• [Input rows]
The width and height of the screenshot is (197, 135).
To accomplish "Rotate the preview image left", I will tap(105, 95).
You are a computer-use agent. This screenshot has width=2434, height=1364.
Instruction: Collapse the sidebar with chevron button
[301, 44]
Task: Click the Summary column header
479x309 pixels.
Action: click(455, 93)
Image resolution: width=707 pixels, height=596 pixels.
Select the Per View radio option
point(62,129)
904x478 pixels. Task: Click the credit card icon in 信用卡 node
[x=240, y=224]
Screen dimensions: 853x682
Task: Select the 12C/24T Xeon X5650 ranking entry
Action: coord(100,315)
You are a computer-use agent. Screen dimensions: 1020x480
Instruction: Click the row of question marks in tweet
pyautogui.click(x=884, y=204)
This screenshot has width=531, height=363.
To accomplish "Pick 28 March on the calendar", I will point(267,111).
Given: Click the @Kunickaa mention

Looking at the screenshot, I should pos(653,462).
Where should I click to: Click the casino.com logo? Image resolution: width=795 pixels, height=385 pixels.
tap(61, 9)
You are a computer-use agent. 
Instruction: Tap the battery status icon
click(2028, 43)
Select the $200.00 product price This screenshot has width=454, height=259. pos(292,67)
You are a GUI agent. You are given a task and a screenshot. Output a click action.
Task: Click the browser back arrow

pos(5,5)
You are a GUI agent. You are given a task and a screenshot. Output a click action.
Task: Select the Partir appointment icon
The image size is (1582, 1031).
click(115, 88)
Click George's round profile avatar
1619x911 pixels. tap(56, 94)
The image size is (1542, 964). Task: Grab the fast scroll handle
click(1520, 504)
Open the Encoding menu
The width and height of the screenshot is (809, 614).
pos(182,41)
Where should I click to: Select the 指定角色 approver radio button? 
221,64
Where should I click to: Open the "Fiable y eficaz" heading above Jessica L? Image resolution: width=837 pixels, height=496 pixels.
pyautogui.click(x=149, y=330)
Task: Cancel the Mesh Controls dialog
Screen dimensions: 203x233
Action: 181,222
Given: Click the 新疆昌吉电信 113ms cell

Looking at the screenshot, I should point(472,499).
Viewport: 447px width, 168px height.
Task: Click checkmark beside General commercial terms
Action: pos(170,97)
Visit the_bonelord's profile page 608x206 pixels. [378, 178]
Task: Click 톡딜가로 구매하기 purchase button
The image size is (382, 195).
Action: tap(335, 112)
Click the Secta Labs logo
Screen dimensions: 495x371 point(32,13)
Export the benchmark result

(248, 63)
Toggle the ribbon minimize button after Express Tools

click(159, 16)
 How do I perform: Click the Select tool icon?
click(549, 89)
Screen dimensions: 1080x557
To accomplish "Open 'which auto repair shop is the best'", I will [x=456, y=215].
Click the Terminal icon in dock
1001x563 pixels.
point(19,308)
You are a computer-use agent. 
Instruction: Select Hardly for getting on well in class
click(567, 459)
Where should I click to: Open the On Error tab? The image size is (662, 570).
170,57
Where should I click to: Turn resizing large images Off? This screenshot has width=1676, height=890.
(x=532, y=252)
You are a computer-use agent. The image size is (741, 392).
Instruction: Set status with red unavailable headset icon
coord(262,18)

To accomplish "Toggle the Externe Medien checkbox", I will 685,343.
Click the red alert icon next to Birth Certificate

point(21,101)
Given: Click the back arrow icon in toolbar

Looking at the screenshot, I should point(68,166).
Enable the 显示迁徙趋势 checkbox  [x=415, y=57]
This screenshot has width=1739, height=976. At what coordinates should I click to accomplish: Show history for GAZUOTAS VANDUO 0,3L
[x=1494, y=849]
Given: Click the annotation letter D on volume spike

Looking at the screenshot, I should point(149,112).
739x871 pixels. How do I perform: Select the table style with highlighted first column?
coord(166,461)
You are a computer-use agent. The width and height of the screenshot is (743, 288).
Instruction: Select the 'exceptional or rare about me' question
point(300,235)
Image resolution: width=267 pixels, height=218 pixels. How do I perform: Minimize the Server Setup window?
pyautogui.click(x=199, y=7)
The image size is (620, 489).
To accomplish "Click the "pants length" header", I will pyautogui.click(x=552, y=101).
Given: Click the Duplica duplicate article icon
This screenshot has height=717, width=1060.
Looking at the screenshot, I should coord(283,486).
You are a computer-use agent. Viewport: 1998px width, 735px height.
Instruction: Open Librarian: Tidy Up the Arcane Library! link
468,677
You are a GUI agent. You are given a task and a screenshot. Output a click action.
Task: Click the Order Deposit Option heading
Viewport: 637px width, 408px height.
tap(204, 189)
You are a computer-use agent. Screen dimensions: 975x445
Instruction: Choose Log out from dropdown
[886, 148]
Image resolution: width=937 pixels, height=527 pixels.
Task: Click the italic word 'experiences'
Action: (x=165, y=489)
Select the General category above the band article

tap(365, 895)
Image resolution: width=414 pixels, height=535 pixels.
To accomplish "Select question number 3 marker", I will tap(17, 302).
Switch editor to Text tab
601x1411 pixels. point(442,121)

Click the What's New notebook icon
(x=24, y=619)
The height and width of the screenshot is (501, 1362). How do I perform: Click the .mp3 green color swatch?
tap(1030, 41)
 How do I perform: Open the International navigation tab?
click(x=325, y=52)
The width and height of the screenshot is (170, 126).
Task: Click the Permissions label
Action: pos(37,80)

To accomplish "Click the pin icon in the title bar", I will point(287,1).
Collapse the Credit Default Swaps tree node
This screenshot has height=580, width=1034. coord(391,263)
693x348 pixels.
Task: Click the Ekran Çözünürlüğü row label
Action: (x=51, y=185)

• [Task objective]
Change every "computer-use agent" in the data to "desktop agent" and give the lines again, keeping everything else the same.

• [The output]
The width and height of the screenshot is (197, 135).
To accomplish "Rotate the preview image left", I will tap(105, 95).
You are a desktop agent. This screenshot has width=2434, height=1364.
Instruction: Collapse the sidebar with chevron button
[301, 44]
Task: Click the Summary column header
479x309 pixels.
Action: click(455, 93)
Image resolution: width=707 pixels, height=596 pixels.
Select the Per View radio option
point(62,129)
904x478 pixels. Task: Click the credit card icon in 信用卡 node
[x=240, y=224]
Screen dimensions: 853x682
Task: Select the 12C/24T Xeon X5650 ranking entry
Action: coord(100,315)
You are a desktop agent. Screen dimensions: 1020x480
Instruction: Click the row of question marks in tweet
pyautogui.click(x=884, y=204)
This screenshot has width=531, height=363.
To accomplish "Pick 28 March on the calendar", I will point(267,111).
Given: Click the @Kunickaa mention

Looking at the screenshot, I should pos(653,462).
Where should I click to: Click the casino.com logo? Image resolution: width=795 pixels, height=385 pixels.
tap(61, 9)
You are a desktop agent. 
Instruction: Tap the battery status icon
click(2028, 43)
Select the $200.00 product price This screenshot has width=454, height=259. pos(292,67)
You are a GUI agent. You are given a task and a screenshot. Output a click action.
Task: Click the browser back arrow

pos(5,5)
You are a GUI agent. You are given a task and a screenshot. Output a click action.
Task: Select the Partir appointment icon
The image size is (1582, 1031).
click(115, 88)
Click George's round profile avatar
1619x911 pixels. tap(56, 94)
The image size is (1542, 964). Task: Grab the fast scroll handle
click(1520, 504)
Open the Encoding menu
The width and height of the screenshot is (809, 614).
pos(182,41)
Where should I click to: Select the 指定角色 approver radio button? 
221,64
Where should I click to: Open the "Fiable y eficaz" heading above Jessica L? Image resolution: width=837 pixels, height=496 pixels.
pyautogui.click(x=149, y=330)
Task: Cancel the Mesh Controls dialog
Screen dimensions: 203x233
Action: 181,222
Given: Click the 新疆昌吉电信 113ms cell

Looking at the screenshot, I should point(472,499).
Viewport: 447px width, 168px height.
Task: Click checkmark beside General commercial terms
Action: pos(170,97)
Visit the_bonelord's profile page 608x206 pixels. [378, 178]
Task: Click 톡딜가로 구매하기 purchase button
The image size is (382, 195).
Action: tap(335, 112)
Click the Secta Labs logo
Screen dimensions: 495x371 point(32,13)
Export the benchmark result

(248, 63)
Toggle the ribbon minimize button after Express Tools

click(159, 16)
 How do I perform: Click the Select tool icon?
click(549, 89)
Screen dimensions: 1080x557
To accomplish "Open 'which auto repair shop is the best'", I will [x=456, y=215].
Click the Terminal icon in dock
1001x563 pixels.
point(19,308)
You are a desktop agent. 
Instruction: Select Hardly for getting on well in class
click(567, 459)
Where should I click to: Open the On Error tab? The image size is (662, 570).
170,57
Where should I click to: Turn resizing large images Off? This screenshot has width=1676, height=890.
(x=532, y=252)
You are a desktop agent. The image size is (741, 392).
Instruction: Set status with red unavailable headset icon
coord(262,18)

To accomplish "Toggle the Externe Medien checkbox", I will 685,343.
Click the red alert icon next to Birth Certificate

point(21,101)
Given: Click the back arrow icon in toolbar

Looking at the screenshot, I should point(68,166).
Enable the 显示迁徙趋势 checkbox  [x=415, y=57]
This screenshot has width=1739, height=976. At what coordinates should I click to accomplish: Show history for GAZUOTAS VANDUO 0,3L
[x=1494, y=849]
Given: Click the annotation letter D on volume spike

Looking at the screenshot, I should point(149,112).
739x871 pixels. How do I perform: Select the table style with highlighted first column?
coord(166,461)
You are a desktop agent. The width and height of the screenshot is (743, 288).
Instruction: Select the 'exceptional or rare about me' question
point(300,235)
Image resolution: width=267 pixels, height=218 pixels. How do I perform: Minimize the Server Setup window?
pyautogui.click(x=199, y=7)
The image size is (620, 489).
To accomplish "Click the "pants length" header", I will pyautogui.click(x=552, y=101).
Given: Click the Duplica duplicate article icon
This screenshot has height=717, width=1060.
Looking at the screenshot, I should coord(283,486).
You are a desktop agent. Viewport: 1998px width, 735px height.
Instruction: Open Librarian: Tidy Up the Arcane Library! link
468,677
You are a GUI agent. You are given a task and a screenshot. Output a click action.
Task: Click the Order Deposit Option heading
Viewport: 637px width, 408px height.
tap(204, 189)
You are a desktop agent. Screen dimensions: 975x445
Instruction: Choose Log out from dropdown
[886, 148]
Image resolution: width=937 pixels, height=527 pixels.
Task: Click the italic word 'experiences'
Action: (x=165, y=489)
Select the General category above the band article

tap(365, 895)
Image resolution: width=414 pixels, height=535 pixels.
To accomplish "Select question number 3 marker", I will tap(17, 302).
Switch editor to Text tab
601x1411 pixels. point(442,121)

Click the What's New notebook icon
(x=24, y=619)
The height and width of the screenshot is (501, 1362). How do I perform: Click the .mp3 green color swatch?
tap(1030, 41)
 How do I perform: Open the International navigation tab?
click(x=325, y=52)
The width and height of the screenshot is (170, 126).
Task: Click the Permissions label
Action: pos(37,80)

To accomplish "Click the pin icon in the title bar", I will point(287,1).
Collapse the Credit Default Swaps tree node
This screenshot has height=580, width=1034. coord(391,263)
693x348 pixels.
Task: Click the Ekran Çözünürlüğü row label
Action: (x=51, y=185)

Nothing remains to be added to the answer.